### DATA FOR PROCESSING
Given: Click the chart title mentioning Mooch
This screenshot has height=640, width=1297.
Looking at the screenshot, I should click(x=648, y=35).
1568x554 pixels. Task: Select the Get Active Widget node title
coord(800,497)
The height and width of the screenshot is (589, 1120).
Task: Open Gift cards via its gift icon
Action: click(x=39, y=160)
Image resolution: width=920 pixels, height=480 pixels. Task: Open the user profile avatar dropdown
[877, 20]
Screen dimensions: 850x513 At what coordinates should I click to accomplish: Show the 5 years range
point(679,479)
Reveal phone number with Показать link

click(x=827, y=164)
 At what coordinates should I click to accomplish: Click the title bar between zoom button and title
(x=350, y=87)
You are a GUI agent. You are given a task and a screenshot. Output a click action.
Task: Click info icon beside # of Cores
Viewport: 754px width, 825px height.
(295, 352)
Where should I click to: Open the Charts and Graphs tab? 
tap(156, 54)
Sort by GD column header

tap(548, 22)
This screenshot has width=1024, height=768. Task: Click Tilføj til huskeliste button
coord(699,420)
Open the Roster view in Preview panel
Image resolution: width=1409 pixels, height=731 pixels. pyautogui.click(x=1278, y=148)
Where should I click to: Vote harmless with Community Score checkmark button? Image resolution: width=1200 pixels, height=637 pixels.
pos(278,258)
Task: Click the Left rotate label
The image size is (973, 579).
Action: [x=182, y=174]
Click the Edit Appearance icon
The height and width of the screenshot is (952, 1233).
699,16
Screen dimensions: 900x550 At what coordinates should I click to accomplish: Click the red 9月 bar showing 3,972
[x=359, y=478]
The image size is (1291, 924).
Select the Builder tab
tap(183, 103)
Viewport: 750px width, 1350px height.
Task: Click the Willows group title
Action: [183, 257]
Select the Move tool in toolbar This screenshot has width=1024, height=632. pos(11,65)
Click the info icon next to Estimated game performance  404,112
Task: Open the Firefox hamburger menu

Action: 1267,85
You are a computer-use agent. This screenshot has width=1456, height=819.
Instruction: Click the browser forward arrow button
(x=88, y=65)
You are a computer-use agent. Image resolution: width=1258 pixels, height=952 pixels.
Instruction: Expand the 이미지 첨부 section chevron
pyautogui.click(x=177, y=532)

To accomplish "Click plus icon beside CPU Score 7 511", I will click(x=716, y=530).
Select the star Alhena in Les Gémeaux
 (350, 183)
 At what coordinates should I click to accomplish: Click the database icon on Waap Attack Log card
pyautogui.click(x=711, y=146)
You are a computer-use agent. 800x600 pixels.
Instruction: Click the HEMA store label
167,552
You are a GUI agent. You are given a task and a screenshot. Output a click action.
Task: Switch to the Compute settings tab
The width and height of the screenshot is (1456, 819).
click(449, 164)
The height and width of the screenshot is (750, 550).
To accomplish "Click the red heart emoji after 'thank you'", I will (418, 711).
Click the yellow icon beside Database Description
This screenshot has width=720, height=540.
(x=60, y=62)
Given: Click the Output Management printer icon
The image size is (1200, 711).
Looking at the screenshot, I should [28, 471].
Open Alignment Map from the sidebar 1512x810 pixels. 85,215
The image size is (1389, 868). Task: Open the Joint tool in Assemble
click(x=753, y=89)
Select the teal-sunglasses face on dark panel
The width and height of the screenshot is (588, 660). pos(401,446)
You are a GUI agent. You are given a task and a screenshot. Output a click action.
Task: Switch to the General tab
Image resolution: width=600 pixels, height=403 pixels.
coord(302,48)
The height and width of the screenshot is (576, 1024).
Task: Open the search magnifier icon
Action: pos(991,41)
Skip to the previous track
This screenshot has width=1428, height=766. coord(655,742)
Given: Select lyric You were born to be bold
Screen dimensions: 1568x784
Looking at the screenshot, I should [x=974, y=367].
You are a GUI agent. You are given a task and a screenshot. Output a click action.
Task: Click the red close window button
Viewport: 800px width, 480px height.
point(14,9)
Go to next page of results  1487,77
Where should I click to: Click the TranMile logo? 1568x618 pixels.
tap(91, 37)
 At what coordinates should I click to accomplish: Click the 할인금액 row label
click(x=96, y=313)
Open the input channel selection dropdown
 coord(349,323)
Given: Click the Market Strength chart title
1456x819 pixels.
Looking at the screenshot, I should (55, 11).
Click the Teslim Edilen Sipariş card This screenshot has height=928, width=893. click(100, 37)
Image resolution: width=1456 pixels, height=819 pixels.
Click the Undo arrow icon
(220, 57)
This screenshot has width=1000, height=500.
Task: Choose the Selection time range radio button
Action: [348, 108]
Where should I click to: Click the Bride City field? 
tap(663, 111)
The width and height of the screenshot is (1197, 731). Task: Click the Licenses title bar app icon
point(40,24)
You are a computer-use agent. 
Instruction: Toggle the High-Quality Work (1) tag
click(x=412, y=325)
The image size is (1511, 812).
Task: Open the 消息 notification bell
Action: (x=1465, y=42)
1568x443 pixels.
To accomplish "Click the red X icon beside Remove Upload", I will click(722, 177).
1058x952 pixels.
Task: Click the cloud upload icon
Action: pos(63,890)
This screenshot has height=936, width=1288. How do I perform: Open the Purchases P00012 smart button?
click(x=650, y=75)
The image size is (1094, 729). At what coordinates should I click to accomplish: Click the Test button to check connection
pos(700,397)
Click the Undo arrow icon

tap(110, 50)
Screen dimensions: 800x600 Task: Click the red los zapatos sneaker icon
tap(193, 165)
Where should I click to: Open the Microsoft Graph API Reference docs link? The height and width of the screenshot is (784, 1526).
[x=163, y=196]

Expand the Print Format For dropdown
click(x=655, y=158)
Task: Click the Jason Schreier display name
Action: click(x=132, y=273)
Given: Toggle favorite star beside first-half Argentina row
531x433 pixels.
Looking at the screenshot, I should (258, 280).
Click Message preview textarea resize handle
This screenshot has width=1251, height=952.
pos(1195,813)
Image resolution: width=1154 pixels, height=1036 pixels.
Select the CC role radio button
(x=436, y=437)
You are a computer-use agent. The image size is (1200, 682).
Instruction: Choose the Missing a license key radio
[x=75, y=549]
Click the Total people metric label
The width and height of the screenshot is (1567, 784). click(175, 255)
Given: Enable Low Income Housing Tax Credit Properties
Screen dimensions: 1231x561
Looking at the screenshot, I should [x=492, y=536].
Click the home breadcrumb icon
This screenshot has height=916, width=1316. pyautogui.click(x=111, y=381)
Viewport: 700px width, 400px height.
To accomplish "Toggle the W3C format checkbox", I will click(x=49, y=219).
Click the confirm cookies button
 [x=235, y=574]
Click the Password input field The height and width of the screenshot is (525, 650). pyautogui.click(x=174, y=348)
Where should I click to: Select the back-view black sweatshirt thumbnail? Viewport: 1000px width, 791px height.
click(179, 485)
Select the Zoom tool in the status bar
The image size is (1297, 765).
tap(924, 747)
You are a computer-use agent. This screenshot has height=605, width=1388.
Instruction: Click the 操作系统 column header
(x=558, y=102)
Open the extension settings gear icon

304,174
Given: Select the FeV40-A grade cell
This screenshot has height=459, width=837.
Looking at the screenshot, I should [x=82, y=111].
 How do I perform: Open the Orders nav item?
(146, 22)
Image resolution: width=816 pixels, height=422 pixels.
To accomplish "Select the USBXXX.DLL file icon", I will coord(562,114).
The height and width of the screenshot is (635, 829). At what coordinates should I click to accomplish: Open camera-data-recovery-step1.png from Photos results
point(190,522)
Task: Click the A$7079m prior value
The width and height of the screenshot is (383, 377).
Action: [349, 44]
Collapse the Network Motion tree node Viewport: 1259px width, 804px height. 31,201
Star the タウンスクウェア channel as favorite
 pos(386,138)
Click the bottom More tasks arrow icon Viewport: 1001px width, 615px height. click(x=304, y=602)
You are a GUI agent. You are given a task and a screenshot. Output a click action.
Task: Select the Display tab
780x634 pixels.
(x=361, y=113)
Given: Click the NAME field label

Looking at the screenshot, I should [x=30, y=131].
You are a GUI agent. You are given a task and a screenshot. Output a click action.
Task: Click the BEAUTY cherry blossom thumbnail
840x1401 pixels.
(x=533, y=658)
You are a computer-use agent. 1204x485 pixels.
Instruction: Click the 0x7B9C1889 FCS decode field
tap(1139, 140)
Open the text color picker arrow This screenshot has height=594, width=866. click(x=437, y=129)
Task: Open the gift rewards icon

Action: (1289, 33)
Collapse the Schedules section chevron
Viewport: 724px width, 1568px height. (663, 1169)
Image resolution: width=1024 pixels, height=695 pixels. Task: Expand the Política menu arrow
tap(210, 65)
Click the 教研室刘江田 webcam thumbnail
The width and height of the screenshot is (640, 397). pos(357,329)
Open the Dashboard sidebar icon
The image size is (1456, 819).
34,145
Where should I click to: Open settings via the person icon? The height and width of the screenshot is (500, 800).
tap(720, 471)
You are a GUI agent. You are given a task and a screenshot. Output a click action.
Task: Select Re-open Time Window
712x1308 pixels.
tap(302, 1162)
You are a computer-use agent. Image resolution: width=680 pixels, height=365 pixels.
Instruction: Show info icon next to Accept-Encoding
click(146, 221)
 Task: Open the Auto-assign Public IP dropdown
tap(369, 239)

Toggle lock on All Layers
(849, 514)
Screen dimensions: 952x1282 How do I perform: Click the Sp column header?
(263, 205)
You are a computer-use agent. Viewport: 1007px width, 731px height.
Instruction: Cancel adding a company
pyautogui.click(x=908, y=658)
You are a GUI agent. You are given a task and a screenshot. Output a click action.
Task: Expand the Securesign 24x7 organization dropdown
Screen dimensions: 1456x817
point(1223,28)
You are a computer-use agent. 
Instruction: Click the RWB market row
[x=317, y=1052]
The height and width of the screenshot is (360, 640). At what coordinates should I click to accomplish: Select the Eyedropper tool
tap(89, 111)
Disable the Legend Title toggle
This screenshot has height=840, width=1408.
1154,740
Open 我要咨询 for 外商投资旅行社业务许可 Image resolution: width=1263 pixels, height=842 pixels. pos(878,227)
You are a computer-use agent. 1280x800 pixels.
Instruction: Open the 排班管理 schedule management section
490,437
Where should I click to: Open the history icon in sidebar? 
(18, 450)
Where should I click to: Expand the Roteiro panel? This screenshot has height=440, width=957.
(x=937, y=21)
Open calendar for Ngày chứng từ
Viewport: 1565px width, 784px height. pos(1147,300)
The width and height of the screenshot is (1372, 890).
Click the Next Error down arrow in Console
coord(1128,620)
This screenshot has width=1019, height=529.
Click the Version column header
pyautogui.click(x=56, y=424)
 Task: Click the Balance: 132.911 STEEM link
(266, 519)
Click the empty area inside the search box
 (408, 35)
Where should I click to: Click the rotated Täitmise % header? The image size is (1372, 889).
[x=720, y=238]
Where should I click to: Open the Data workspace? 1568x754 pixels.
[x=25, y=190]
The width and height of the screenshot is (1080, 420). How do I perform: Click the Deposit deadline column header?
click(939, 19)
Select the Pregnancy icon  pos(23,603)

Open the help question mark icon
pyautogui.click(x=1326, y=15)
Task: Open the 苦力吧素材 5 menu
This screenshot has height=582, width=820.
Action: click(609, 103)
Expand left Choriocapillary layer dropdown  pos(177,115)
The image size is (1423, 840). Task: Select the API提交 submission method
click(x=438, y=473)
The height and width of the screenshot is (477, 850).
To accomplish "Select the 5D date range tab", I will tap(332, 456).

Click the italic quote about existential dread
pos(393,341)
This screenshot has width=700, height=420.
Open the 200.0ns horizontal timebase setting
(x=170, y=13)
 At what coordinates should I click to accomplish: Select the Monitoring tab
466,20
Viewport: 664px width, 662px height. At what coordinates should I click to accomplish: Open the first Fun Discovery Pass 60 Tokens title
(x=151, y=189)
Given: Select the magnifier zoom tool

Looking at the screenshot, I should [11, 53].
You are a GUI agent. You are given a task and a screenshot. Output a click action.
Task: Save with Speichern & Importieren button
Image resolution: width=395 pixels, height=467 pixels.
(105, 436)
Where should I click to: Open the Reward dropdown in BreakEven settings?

### WORK TO COMPLETE
Please retype everything from the first of the rows above down to the line containing "Action: 1267,85", including both ends, without any changes.

### TASK RESULT
Given: Click the chart title mentioning Mooch
This screenshot has height=640, width=1297.
Looking at the screenshot, I should click(x=648, y=35).
1568x554 pixels. Task: Select the Get Active Widget node title
coord(800,497)
The height and width of the screenshot is (589, 1120).
Task: Open Gift cards via its gift icon
Action: click(x=39, y=160)
Image resolution: width=920 pixels, height=480 pixels. Task: Open the user profile avatar dropdown
[877, 20]
Screen dimensions: 850x513 At what coordinates should I click to accomplish: Show the 5 years range
point(679,479)
Reveal phone number with Показать link

click(x=827, y=164)
 At what coordinates should I click to accomplish: Click the title bar between zoom button and title
(x=350, y=87)
You are a GUI agent. You are given a task and a screenshot. Output a click action.
Task: Click info icon beside # of Cores
Viewport: 754px width, 825px height.
(295, 352)
Where should I click to: Open the Charts and Graphs tab? 
tap(156, 54)
Sort by GD column header

tap(548, 22)
This screenshot has width=1024, height=768. Task: Click Tilføj til huskeliste button
coord(699,420)
Open the Roster view in Preview panel
Image resolution: width=1409 pixels, height=731 pixels. pyautogui.click(x=1278, y=148)
Where should I click to: Vote harmless with Community Score checkmark button? Image resolution: width=1200 pixels, height=637 pixels.
pos(278,258)
Task: Click the Left rotate label
The image size is (973, 579).
Action: [x=182, y=174]
Click the Edit Appearance icon
The height and width of the screenshot is (952, 1233).
699,16
Screen dimensions: 900x550 At what coordinates should I click to accomplish: Click the red 9月 bar showing 3,972
[x=359, y=478]
The image size is (1291, 924).
Select the Builder tab
tap(183, 103)
Viewport: 750px width, 1350px height.
Task: Click the Willows group title
Action: [183, 257]
Select the Move tool in toolbar This screenshot has width=1024, height=632. pos(11,65)
Click the info icon next to Estimated game performance  404,112
Task: Open the Firefox hamburger menu

Action: 1267,85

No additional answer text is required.